The capitol riot on January 6 brought forcibly to our attention the surge in conspiracy theories and other delusions in the United States. Some of the blame surely lies with politicians who are cynically exploiting their audience. But what properties of the human mind make us so susceptible to these kinds of delusions? And how can we strengthen the role of reason?
In this talk, Mark Reimers will try to frame the question in the context of evolution and show that the propensity for delusions is both a bug and a feature of the human mind — both a critical weakness and a crucial part of our success as a species. He will present what evidence we have so far about the neuroscience and social psychology of dogmatic beliefs and group delusions. Delusions are not really like honest mistakes in reasoning; shared delusions often hold important social meaning for people and are resistant to reasoning. He’ll discuss the recent neuroscientific evidence that suggests some mechanisms for these observations, and some recent quantitative research in social psychology confirming them. We will consider the spectrum of delusions: from the garden-variety delusions that many of us hold about romantic partners or events in our life history through the obsessive fantasies of cults and political extremists through to the morbid delusions of the recognizably psychotic. Finally Mark will discuss evidence-based strategies for engaging people in conversations about such issues in these difficult times.

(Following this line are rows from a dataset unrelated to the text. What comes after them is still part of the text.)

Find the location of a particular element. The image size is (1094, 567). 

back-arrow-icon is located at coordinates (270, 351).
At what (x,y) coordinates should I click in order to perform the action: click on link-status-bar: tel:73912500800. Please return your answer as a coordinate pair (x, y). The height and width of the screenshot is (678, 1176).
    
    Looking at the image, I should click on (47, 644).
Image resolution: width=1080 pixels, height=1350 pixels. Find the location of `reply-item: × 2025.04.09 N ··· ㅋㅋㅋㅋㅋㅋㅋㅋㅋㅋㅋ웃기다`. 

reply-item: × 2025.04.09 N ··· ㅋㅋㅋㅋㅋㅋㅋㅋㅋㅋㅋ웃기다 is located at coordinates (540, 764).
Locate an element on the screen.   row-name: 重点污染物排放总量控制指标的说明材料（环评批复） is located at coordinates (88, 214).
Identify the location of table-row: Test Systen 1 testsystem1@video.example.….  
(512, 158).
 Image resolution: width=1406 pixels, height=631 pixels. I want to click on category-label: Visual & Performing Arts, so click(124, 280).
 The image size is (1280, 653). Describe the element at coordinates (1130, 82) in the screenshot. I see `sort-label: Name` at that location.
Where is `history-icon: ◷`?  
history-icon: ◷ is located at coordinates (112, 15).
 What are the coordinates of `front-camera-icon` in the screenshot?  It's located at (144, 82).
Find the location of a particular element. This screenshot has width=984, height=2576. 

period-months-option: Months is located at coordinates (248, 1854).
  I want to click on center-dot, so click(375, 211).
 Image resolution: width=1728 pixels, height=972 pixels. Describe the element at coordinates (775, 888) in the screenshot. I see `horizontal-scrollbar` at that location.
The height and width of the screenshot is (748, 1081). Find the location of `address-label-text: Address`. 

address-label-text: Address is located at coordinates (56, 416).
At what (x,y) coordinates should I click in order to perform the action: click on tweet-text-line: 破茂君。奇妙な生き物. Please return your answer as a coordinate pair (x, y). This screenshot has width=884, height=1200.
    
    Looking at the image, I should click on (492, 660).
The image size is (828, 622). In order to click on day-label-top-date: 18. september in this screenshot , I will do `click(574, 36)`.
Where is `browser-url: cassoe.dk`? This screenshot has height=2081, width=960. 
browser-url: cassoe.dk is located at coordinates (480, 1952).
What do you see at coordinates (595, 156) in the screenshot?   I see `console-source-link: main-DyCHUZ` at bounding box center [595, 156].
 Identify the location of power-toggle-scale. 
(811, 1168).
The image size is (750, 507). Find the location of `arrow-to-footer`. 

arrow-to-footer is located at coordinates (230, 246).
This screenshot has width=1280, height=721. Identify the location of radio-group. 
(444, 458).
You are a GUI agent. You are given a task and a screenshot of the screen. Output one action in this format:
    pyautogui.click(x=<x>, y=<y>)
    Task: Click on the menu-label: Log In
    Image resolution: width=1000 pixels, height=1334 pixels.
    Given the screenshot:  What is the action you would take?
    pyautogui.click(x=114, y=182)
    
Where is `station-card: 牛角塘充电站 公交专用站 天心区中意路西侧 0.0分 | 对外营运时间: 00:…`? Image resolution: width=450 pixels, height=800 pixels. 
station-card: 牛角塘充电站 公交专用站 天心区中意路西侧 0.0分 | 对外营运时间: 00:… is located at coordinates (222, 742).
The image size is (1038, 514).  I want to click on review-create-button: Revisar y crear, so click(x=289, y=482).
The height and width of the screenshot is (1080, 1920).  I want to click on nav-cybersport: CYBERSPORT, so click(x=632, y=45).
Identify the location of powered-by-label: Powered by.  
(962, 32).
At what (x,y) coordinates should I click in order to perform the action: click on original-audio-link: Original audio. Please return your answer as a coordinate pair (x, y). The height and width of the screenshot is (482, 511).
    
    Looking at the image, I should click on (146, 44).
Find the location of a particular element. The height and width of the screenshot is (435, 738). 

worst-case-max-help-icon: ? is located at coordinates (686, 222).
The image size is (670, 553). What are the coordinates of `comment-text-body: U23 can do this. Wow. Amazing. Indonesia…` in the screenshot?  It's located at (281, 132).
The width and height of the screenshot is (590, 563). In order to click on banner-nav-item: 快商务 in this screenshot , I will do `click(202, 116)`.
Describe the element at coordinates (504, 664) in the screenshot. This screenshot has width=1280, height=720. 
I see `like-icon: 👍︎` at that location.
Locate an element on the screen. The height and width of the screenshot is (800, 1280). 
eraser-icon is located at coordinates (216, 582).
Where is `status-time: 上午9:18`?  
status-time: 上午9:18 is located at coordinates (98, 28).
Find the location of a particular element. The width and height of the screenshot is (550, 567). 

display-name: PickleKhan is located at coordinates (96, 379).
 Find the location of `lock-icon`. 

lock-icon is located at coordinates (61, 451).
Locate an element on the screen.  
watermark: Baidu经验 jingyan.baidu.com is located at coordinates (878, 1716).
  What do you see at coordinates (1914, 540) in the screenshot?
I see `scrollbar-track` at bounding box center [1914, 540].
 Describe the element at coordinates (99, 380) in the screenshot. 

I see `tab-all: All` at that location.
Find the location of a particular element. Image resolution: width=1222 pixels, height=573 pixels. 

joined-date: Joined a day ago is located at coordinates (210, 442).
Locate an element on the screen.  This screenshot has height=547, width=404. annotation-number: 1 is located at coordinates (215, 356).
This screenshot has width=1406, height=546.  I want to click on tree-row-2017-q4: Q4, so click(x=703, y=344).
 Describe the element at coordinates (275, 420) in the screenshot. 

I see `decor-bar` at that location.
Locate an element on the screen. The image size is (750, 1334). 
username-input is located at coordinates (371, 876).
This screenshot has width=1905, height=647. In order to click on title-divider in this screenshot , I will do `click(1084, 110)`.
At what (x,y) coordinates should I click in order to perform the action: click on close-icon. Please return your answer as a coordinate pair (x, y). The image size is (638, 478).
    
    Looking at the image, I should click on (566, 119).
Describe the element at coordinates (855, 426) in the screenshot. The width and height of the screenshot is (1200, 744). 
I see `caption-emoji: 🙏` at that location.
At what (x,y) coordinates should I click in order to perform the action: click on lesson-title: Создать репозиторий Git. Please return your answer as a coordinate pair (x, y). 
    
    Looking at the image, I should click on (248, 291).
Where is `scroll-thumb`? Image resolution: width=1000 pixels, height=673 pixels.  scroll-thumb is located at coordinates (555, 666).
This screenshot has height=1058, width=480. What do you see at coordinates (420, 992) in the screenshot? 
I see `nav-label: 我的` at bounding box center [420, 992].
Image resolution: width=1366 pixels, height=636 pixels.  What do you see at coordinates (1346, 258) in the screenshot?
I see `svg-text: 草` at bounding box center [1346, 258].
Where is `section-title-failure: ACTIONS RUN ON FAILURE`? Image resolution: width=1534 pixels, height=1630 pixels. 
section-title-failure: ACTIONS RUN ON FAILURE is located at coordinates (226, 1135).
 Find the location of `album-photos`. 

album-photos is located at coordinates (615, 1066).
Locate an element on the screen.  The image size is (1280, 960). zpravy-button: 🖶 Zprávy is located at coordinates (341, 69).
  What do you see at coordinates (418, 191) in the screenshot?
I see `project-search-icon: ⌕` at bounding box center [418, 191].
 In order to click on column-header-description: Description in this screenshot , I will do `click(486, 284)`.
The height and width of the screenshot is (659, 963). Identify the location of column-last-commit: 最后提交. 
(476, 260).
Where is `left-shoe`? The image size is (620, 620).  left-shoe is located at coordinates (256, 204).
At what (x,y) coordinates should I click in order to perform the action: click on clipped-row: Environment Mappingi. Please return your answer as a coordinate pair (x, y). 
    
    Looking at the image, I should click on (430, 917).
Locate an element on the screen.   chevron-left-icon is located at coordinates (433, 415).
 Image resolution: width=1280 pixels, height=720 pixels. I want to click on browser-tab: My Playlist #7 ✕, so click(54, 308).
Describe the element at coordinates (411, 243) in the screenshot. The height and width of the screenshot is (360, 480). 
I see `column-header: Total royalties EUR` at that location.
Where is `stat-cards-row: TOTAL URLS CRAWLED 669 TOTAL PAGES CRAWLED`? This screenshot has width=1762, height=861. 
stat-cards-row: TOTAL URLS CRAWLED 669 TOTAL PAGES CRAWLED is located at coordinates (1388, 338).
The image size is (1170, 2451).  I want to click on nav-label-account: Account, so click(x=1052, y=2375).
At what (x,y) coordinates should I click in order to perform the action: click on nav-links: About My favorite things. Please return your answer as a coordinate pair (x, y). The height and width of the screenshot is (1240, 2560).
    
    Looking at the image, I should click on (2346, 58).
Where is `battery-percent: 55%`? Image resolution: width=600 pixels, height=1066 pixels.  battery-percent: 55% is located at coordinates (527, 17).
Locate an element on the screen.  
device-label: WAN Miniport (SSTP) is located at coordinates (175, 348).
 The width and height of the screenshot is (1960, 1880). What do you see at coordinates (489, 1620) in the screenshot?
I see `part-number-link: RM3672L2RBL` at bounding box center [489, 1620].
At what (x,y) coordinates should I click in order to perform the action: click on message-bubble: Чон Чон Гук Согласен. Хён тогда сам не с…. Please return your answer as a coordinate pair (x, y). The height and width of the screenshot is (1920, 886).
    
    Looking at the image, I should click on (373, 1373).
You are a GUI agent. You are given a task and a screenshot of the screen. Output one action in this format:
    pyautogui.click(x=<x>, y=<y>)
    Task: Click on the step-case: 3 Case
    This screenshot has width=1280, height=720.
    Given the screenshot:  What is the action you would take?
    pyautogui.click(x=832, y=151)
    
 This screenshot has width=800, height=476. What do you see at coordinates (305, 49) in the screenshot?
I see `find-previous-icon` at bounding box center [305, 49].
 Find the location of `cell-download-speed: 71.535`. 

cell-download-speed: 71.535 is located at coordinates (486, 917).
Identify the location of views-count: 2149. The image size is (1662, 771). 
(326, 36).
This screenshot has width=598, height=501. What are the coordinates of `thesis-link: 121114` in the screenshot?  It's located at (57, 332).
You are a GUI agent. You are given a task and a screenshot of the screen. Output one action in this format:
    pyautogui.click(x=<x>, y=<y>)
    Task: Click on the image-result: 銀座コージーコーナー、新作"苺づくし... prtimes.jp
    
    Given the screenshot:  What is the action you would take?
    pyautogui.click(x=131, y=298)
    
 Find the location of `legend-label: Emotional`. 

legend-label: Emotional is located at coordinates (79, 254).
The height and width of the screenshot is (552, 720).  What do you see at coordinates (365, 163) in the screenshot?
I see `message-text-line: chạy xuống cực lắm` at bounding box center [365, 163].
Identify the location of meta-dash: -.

Mark Reimers is an associate professor in the neuroscience program at Michigan State University where he integrates statistical analysis with neuroscience theory in order to interpret the very large data sets now being generated in neuroscience, especially from the technologies developed by the BRAIN initiative. He graduated from the University of Toronto and the University of British Columbia and previously held appointments at the National Institutes of Health, Karolinska Institute in Sweden, and Virginia Commonwealth University.